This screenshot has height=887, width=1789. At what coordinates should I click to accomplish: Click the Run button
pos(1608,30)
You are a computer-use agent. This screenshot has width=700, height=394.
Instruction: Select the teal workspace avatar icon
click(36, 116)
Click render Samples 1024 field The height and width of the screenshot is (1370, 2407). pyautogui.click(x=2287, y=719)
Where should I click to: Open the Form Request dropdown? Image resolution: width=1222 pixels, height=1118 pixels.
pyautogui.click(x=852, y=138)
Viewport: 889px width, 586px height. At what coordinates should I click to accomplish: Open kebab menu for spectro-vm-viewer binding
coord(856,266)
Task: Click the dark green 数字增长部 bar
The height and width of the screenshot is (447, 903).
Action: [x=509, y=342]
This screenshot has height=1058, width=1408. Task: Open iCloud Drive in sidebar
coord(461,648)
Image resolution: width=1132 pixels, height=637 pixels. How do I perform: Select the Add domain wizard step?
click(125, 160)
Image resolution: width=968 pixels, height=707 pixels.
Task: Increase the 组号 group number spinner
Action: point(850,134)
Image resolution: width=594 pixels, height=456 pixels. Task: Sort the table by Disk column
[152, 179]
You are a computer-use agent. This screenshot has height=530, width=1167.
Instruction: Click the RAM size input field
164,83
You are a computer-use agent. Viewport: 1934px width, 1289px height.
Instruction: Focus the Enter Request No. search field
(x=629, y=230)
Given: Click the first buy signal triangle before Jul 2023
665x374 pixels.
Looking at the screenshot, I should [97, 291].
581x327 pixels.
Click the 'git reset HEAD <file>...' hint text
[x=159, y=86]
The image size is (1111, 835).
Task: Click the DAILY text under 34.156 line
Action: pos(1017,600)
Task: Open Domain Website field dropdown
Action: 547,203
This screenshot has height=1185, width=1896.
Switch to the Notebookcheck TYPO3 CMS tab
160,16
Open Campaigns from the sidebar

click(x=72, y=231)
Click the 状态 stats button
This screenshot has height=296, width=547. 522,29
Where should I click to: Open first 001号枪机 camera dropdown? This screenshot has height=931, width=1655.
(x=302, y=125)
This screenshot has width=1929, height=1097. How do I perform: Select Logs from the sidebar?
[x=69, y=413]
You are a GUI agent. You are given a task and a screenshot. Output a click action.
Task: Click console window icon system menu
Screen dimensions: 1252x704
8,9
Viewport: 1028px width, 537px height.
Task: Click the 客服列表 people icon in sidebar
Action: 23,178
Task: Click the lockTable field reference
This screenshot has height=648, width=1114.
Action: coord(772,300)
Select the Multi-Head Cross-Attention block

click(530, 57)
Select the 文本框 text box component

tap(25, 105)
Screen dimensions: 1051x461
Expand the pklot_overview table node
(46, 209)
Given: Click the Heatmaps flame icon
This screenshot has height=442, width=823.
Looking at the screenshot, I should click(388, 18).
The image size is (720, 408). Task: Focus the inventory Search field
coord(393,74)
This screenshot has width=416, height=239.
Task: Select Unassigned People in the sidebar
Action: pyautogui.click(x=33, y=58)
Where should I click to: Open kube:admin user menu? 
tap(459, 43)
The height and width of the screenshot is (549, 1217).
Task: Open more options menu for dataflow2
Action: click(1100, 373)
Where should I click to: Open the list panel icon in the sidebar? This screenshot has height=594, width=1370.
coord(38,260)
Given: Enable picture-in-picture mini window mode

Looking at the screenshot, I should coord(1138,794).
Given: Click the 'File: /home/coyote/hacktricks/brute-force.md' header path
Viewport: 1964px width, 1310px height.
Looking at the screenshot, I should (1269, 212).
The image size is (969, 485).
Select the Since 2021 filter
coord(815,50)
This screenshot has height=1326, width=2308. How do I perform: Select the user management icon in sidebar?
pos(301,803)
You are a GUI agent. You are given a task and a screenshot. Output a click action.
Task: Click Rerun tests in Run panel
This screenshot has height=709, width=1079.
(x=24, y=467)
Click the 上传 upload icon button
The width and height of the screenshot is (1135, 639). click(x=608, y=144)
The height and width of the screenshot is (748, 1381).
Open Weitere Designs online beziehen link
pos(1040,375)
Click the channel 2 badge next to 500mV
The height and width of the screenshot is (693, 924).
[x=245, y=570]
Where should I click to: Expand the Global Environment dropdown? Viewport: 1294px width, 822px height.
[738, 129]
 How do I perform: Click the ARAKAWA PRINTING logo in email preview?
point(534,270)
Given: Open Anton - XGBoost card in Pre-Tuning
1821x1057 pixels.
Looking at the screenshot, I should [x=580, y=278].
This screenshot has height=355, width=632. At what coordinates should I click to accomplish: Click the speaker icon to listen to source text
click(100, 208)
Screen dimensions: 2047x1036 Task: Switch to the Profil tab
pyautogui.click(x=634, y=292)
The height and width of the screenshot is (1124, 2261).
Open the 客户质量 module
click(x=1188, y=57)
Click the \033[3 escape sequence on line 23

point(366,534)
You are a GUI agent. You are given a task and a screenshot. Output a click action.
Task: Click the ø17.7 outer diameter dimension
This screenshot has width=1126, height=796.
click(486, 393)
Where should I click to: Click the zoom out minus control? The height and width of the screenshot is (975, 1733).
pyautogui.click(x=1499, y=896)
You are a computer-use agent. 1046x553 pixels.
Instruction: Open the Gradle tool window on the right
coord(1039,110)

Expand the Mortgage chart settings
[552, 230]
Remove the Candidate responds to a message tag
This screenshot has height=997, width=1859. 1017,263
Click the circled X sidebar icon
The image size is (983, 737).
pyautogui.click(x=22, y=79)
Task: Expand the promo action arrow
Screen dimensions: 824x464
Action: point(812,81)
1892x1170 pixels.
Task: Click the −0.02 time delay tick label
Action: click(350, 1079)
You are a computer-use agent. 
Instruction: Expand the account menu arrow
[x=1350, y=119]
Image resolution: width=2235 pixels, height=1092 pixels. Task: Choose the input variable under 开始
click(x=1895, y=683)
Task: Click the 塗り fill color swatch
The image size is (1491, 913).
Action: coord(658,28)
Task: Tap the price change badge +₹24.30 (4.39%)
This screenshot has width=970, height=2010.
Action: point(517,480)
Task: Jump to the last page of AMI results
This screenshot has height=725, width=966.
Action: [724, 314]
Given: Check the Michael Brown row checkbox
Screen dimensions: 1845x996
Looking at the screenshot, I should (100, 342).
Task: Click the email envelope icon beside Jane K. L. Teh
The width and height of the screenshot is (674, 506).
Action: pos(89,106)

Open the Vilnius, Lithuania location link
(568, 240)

+++

> Task requirements
Transcribe the entries above exactly.

> Task output
This screenshot has height=887, width=1789. At what coordinates should I click to accomplish: Click the Run button
pos(1608,30)
You are a computer-use agent. This screenshot has width=700, height=394.
Instruction: Select the teal workspace avatar icon
click(36, 116)
Click render Samples 1024 field The height and width of the screenshot is (1370, 2407). pyautogui.click(x=2287, y=719)
Where should I click to: Open the Form Request dropdown? Image resolution: width=1222 pixels, height=1118 pixels.
pyautogui.click(x=852, y=138)
Viewport: 889px width, 586px height. At what coordinates should I click to accomplish: Open kebab menu for spectro-vm-viewer binding
coord(856,266)
Task: Click the dark green 数字增长部 bar
The height and width of the screenshot is (447, 903).
Action: [x=509, y=342]
This screenshot has height=1058, width=1408. Task: Open iCloud Drive in sidebar
coord(461,648)
Image resolution: width=1132 pixels, height=637 pixels. How do I perform: Select the Add domain wizard step?
click(125, 160)
Image resolution: width=968 pixels, height=707 pixels.
Task: Increase the 组号 group number spinner
Action: point(850,134)
Image resolution: width=594 pixels, height=456 pixels. Task: Sort the table by Disk column
[152, 179]
You are a computer-use agent. This screenshot has height=530, width=1167.
Instruction: Click the RAM size input field
164,83
You are a computer-use agent. Viewport: 1934px width, 1289px height.
Instruction: Focus the Enter Request No. search field
(x=629, y=230)
Given: Click the first buy signal triangle before Jul 2023
665x374 pixels.
Looking at the screenshot, I should [97, 291].
581x327 pixels.
Click the 'git reset HEAD <file>...' hint text
[x=159, y=86]
The image size is (1111, 835).
Task: Click the DAILY text under 34.156 line
Action: pos(1017,600)
Task: Open Domain Website field dropdown
Action: 547,203
This screenshot has height=1185, width=1896.
Switch to the Notebookcheck TYPO3 CMS tab
160,16
Open Campaigns from the sidebar

click(x=72, y=231)
Click the 状态 stats button
This screenshot has height=296, width=547. 522,29
Where should I click to: Open first 001号枪机 camera dropdown? This screenshot has height=931, width=1655.
(x=302, y=125)
This screenshot has width=1929, height=1097. How do I perform: Select Logs from the sidebar?
[x=69, y=413]
You are a GUI agent. You are given a task and a screenshot. Output a click action.
Task: Click console window icon system menu
Screen dimensions: 1252x704
8,9
Viewport: 1028px width, 537px height.
Task: Click the 客服列表 people icon in sidebar
Action: 23,178
Task: Click the lockTable field reference
This screenshot has height=648, width=1114.
Action: coord(772,300)
Select the Multi-Head Cross-Attention block

click(530, 57)
Select the 文本框 text box component

tap(25, 105)
Screen dimensions: 1051x461
Expand the pklot_overview table node
(46, 209)
Given: Click the Heatmaps flame icon
This screenshot has height=442, width=823.
Looking at the screenshot, I should click(388, 18).
The image size is (720, 408). Task: Focus the inventory Search field
coord(393,74)
This screenshot has width=416, height=239.
Task: Select Unassigned People in the sidebar
Action: pyautogui.click(x=33, y=58)
Where should I click to: Open kube:admin user menu? 
tap(459, 43)
The height and width of the screenshot is (549, 1217).
Task: Open more options menu for dataflow2
Action: click(1100, 373)
Where should I click to: Open the list panel icon in the sidebar? This screenshot has height=594, width=1370.
coord(38,260)
Given: Enable picture-in-picture mini window mode

Looking at the screenshot, I should coord(1138,794).
Given: Click the 'File: /home/coyote/hacktricks/brute-force.md' header path
Viewport: 1964px width, 1310px height.
Looking at the screenshot, I should (1269, 212).
The image size is (969, 485).
Select the Since 2021 filter
coord(815,50)
This screenshot has height=1326, width=2308. How do I perform: Select the user management icon in sidebar?
pos(301,803)
You are a GUI agent. You are given a task and a screenshot. Output a click action.
Task: Click Rerun tests in Run panel
This screenshot has height=709, width=1079.
(x=24, y=467)
Click the 上传 upload icon button
The width and height of the screenshot is (1135, 639). click(x=608, y=144)
The height and width of the screenshot is (748, 1381).
Open Weitere Designs online beziehen link
pos(1040,375)
Click the channel 2 badge next to 500mV
The height and width of the screenshot is (693, 924).
[x=245, y=570]
Where should I click to: Expand the Global Environment dropdown? Viewport: 1294px width, 822px height.
[738, 129]
 How do I perform: Click the ARAKAWA PRINTING logo in email preview?
point(534,270)
Given: Open Anton - XGBoost card in Pre-Tuning
1821x1057 pixels.
Looking at the screenshot, I should [x=580, y=278].
This screenshot has height=355, width=632. At what coordinates should I click to accomplish: Click the speaker icon to listen to source text
click(100, 208)
Screen dimensions: 2047x1036 Task: Switch to the Profil tab
pyautogui.click(x=634, y=292)
The height and width of the screenshot is (1124, 2261).
Open the 客户质量 module
click(x=1188, y=57)
Click the \033[3 escape sequence on line 23

point(366,534)
You are a GUI agent. You are given a task and a screenshot. Output a click action.
Task: Click the ø17.7 outer diameter dimension
This screenshot has width=1126, height=796.
click(486, 393)
Where should I click to: Click the zoom out minus control? The height and width of the screenshot is (975, 1733).
pyautogui.click(x=1499, y=896)
You are a computer-use agent. 1046x553 pixels.
Instruction: Open the Gradle tool window on the right
coord(1039,110)

Expand the Mortgage chart settings
[552, 230]
Remove the Candidate responds to a message tag
This screenshot has height=997, width=1859. 1017,263
Click the circled X sidebar icon
The image size is (983, 737).
pyautogui.click(x=22, y=79)
Task: Expand the promo action arrow
Screen dimensions: 824x464
Action: point(812,81)
1892x1170 pixels.
Task: Click the −0.02 time delay tick label
Action: click(350, 1079)
You are a computer-use agent. 
Instruction: Expand the account menu arrow
[x=1350, y=119]
Image resolution: width=2235 pixels, height=1092 pixels. Task: Choose the input variable under 开始
click(x=1895, y=683)
Task: Click the 塗り fill color swatch
The image size is (1491, 913).
Action: coord(658,28)
Task: Tap the price change badge +₹24.30 (4.39%)
This screenshot has width=970, height=2010.
Action: point(517,480)
Task: Jump to the last page of AMI results
This screenshot has height=725, width=966.
Action: [724, 314]
Given: Check the Michael Brown row checkbox
Screen dimensions: 1845x996
Looking at the screenshot, I should (100, 342).
Task: Click the email envelope icon beside Jane K. L. Teh
The width and height of the screenshot is (674, 506).
Action: pos(89,106)

Open the Vilnius, Lithuania location link
(568, 240)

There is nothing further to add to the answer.